Quando se inscreveu no departamento de cinema da Universidade de South Califórnia (USC), George Lucas ignorava tudo sobre a matéria. Os seus antecedentes também não o recomendavam: o único cinema de Modesto, sua cidade natal, frequentara-o apenas aos sábados à tarde, por distracção ou para o “engate”. Mas quando, na USC, viu os filmes de Norman McLaren, foi como se o tocasse o Espírito Santo: tornou-se um apóstolo. Os seus filmes escolares foram curtas-metragens, que a influência de McLaren cobre, dizem, como uma renda, e afloravam temas tão diversos como a música de Herbie Hancock, um poema de e.e. Cummings, ou o muro de Berlim. O último, rolando já sobre outras esferas, era uma utopia negativa: THX 1138, que em 1984 a Cinemateca revelou em Portugal.

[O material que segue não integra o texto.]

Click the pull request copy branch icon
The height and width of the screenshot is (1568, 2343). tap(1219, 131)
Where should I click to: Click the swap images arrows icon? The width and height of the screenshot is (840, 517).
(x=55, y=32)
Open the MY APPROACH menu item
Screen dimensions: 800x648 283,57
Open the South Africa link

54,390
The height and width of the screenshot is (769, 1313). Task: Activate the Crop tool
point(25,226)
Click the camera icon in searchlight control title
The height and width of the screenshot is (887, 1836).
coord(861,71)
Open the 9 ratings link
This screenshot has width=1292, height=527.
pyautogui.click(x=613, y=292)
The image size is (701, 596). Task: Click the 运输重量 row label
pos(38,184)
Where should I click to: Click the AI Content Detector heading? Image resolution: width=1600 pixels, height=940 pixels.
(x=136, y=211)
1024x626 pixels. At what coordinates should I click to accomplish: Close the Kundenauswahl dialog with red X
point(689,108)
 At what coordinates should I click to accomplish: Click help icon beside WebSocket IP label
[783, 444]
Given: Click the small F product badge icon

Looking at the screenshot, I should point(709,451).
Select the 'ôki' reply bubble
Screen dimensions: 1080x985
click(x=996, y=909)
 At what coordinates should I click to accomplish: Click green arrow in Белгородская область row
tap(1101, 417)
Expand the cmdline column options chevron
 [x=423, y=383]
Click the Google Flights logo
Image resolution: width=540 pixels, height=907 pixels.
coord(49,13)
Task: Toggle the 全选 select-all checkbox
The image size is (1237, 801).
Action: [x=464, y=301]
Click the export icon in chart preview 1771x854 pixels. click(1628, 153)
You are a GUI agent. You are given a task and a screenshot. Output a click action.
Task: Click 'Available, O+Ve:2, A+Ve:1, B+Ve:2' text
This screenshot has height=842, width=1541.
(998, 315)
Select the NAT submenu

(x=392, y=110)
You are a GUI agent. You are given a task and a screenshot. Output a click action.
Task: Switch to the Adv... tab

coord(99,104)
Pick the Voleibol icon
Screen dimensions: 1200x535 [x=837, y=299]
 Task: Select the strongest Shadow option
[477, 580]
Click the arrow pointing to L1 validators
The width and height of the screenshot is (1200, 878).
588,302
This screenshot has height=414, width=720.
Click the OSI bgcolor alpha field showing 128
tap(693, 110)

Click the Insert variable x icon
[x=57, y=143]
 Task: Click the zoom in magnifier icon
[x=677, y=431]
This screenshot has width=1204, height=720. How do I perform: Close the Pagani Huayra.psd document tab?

Como o protagonista de Star Wars, Lucas teve a sorte de encontrar o seu Obiwan Kenobi, na figura de Francis Coppola, ainda para mais master de uma companhia, a Zoetrope, que lhe produziria a primeira longa-metragem, versão melhorada e ampliada do mencionado THX. Era uma incursão pela ficção científica (“fc”), embora Lucas frise tratar-se mais de uma “ficção sociológica” de inspiração académica. Em todo o caso, as raízes do binómio Lucas–”fc” pareciam lançadas. Inesperadamente, American Graffiti, obra se­guinte, sai-lhe não só comovida e terna, mas muito, muito nostálgica. Mesmo formalmente, é deslocada do padrão–Lucas, não se lhe reconhecendo a monocromia (grandes superfícies brancas, só com alguns toques de cor) que comanda THX e Star Wars. Este último é, evi­dentemente, o regresso, pela porta grande, à “fc”.

Dir-se-ia uma carreira em zig-zag. Mas Lucas defende, ele próprio, uma ideia diferente: “THX representa o que eu pensava quando estava na USC, com 20-21 anos, e andava preocupado com o que se passava no mundo; é a cólera dos jovens contra a opressão. American Graffiti também sou eu, mas alguns anos mais cedo, quando andava no liceu. Star Wars sou ainda eu, mas há muito mais tempo, quando tinha 10-11 anos e ia à escola”. Lucas sublinha, com esta leve ingenuidade,  a linearidade da sua carreira (mesmo que seja uma linearidade regressiva), dando aparente razão aos que o acusam de crescente “escapismo”, ingente questão adiante tratada.

Star Wars, transformado pelo público (dos 6 aos 80!) em top-moneymaker da indústria cinematográfica nos idos dos anos 70 (até à chegada de E.T., em 1982), laureado com 6 Oscars, constitui, ainda hoje, com Voyage dans la Lune de Méliès e 2001 de Kubrick, a santíssima trindade do cinema de “fc” e marca, também, o momento em que o “género” reconquista o paraíso, graças à omnisciente electrónica e ao omnipresente computador. São de vulto as inovações técnicas introduzidas. A principal “revolução” talvez seja a dos efeitos especiais em movimento, que John Dykstra conseguiu obter por meio de uma câmara, em sua homenagem baptizada dykstraflex, ligada a um computador que guarda a informação das panorâmicas, travellings e outros movimentos executados na filmagem de um plano. Ao filmar, a seguir, os modelos e miniaturas, a câmara reproduz automaticamente os movimentos memorizados pelo computador. Deste modo, quando os dois planos distintos, o da acção e o dos modelos, constituem o plano compósito, coincidem com exactidão. São 365 os planos em que efeitos destes ocorrem, bem evidentes na sequência do ataque da esquadrilha à Death Star, enquanto em 2001 havia ao todo 150, com o “defeito” de serem fixos, “purgatório” contra o qual Kubrick e o seu homem dos efeitos especiais, Douglas Trumbull se bateram em vão. (Ao todo, há 685 planos de efeitos em Star Wars, o que, se hoje é uma “insignificância”, em 1977 foi uma revolução).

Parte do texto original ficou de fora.